**Action item:** Repeat precisely the span of lines below that opens with the line containing "Image resolution: width=474" and closes with the line containing "You are a computer-use agent.", both included.
BEGIN Information
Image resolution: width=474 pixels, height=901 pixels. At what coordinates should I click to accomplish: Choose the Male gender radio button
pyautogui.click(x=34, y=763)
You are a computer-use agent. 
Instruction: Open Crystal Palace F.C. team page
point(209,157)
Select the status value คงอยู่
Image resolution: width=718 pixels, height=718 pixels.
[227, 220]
END Information
BEGIN Information
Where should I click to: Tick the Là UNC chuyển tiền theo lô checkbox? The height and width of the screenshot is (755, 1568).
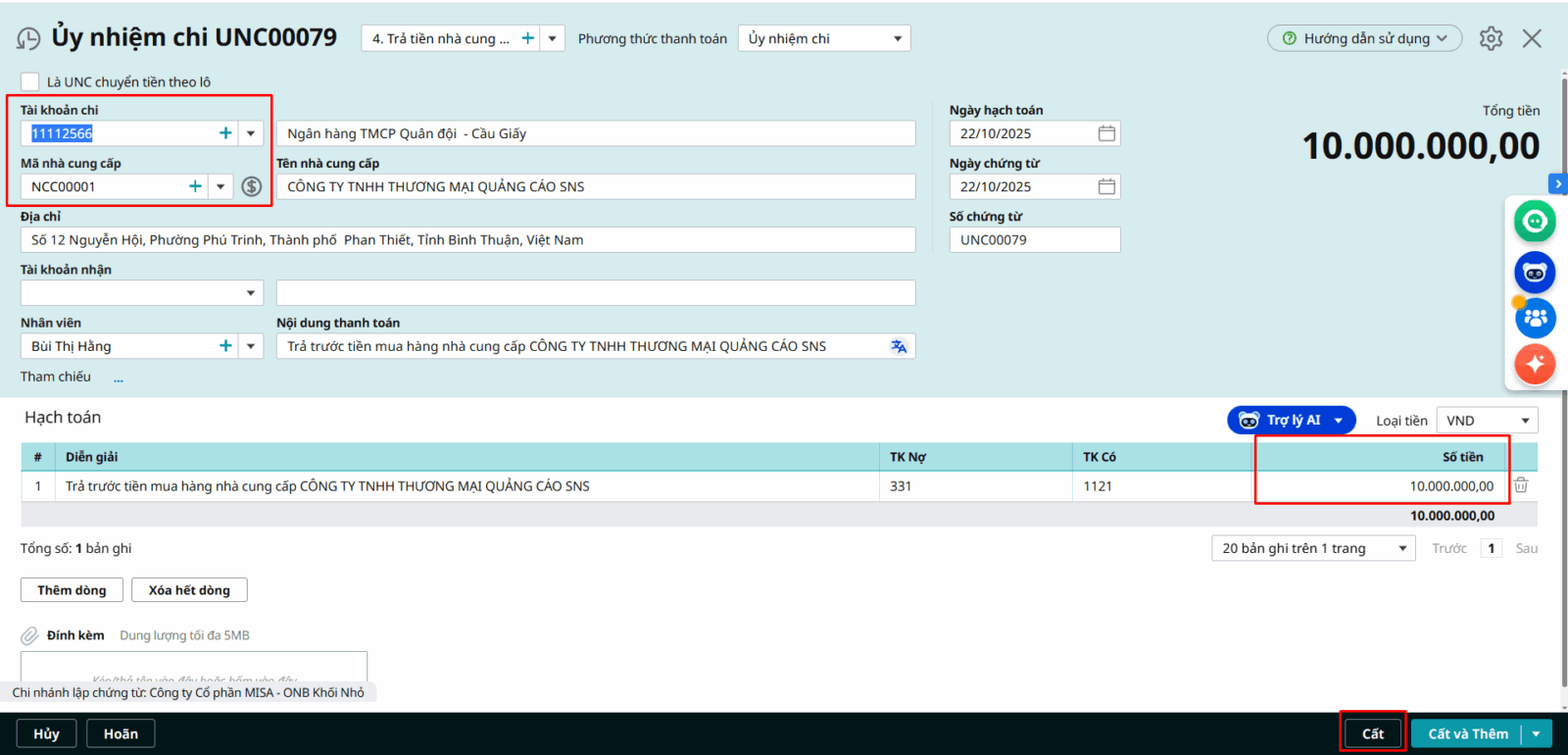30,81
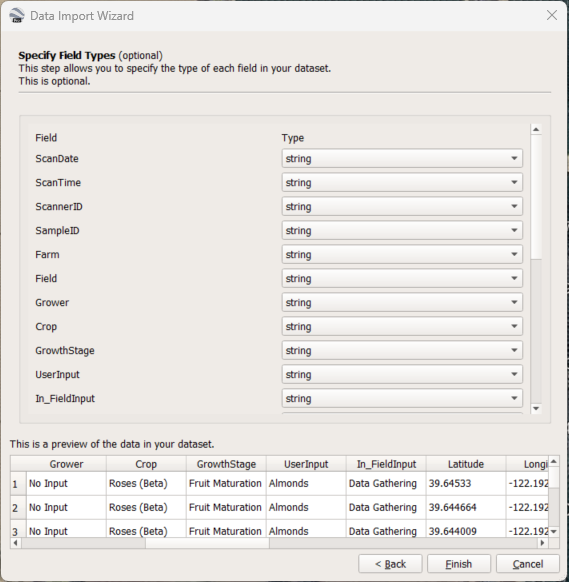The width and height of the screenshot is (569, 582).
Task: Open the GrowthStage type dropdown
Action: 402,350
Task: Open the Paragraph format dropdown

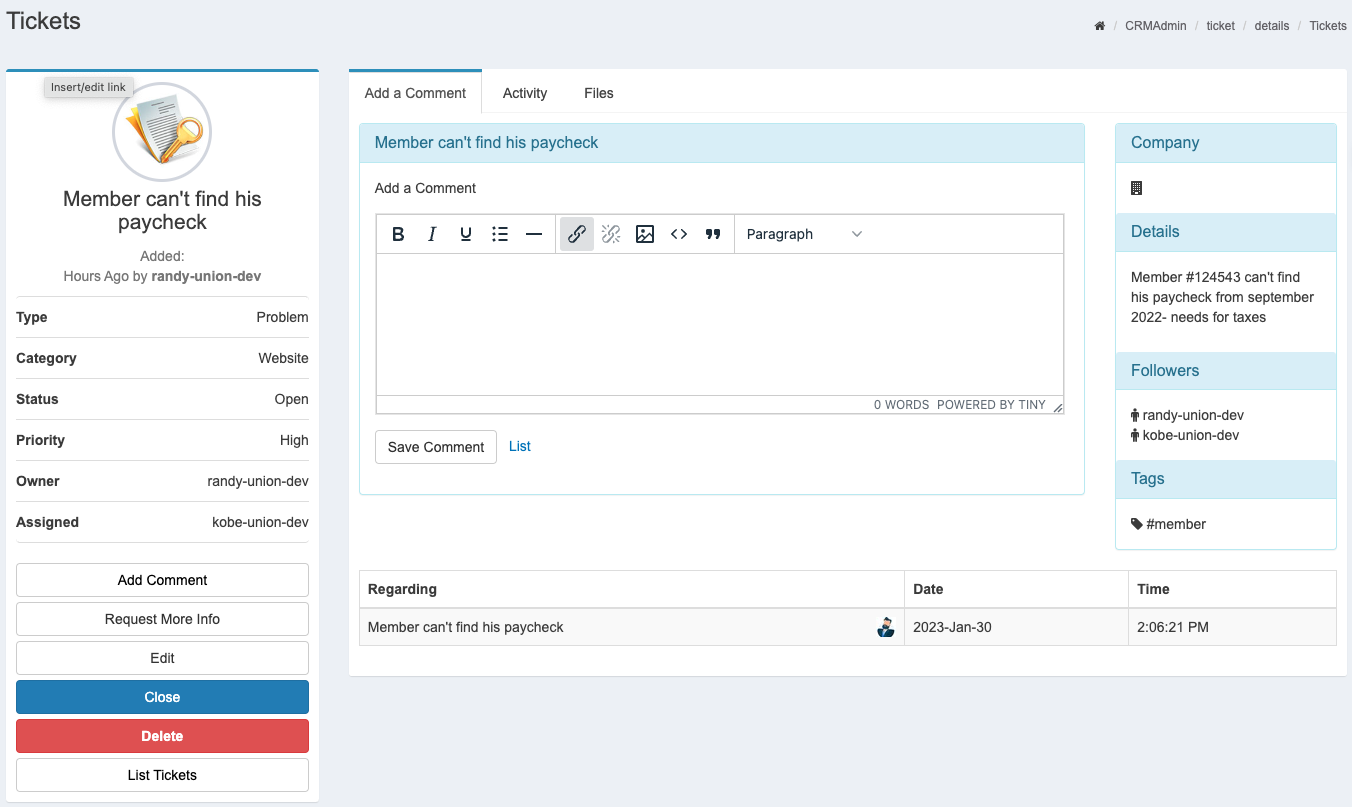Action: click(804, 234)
END Information
BEGIN Information
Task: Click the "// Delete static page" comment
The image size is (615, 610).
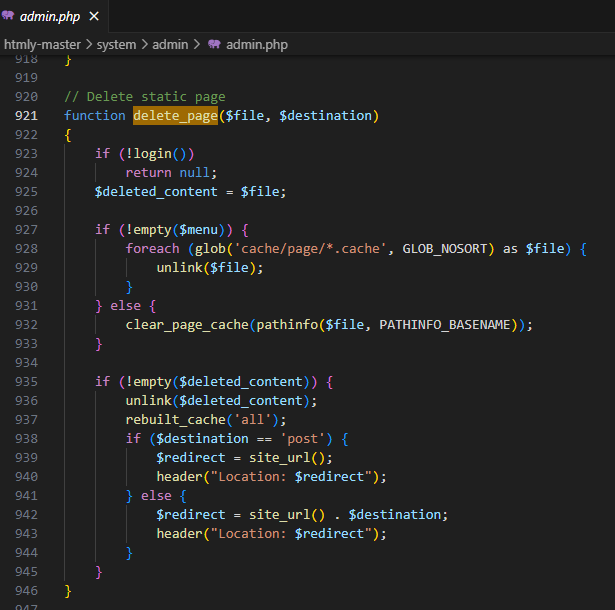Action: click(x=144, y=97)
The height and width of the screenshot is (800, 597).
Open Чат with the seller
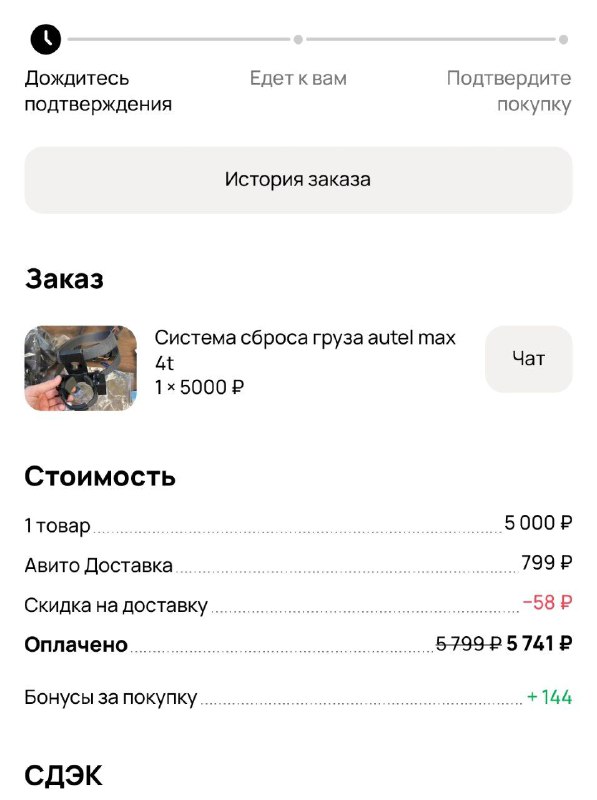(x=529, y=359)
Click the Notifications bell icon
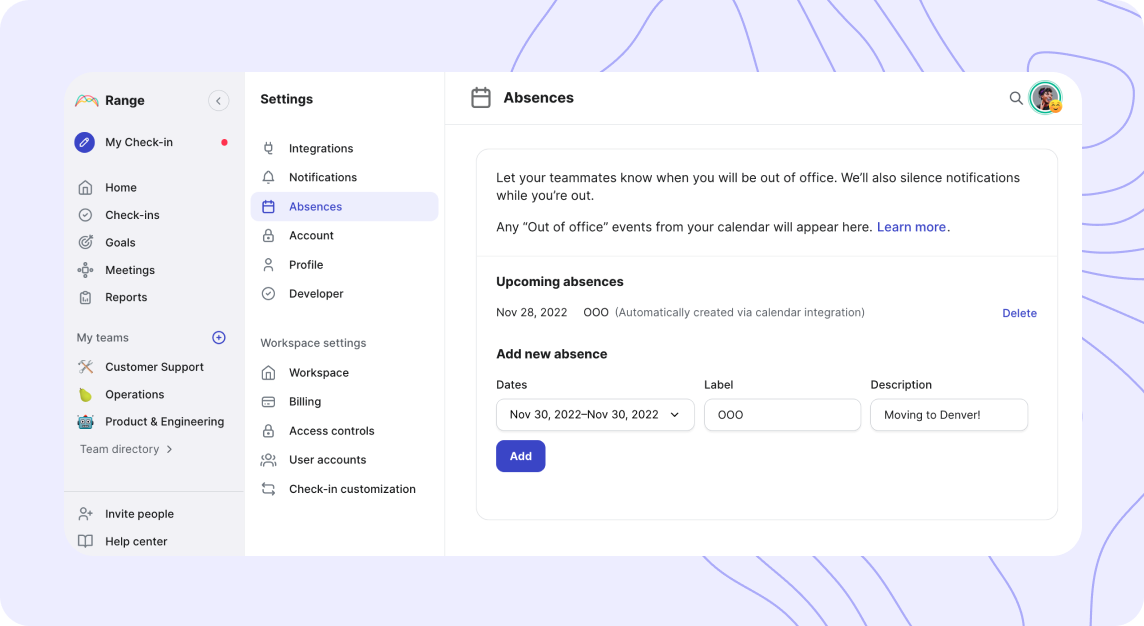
END Information
**Answer below:**
Image resolution: width=474 pixels, height=901 pixels. At what coordinates should I click to accomplish: Choose the Male gender radio button
pyautogui.click(x=34, y=763)
You are a computer-use agent. 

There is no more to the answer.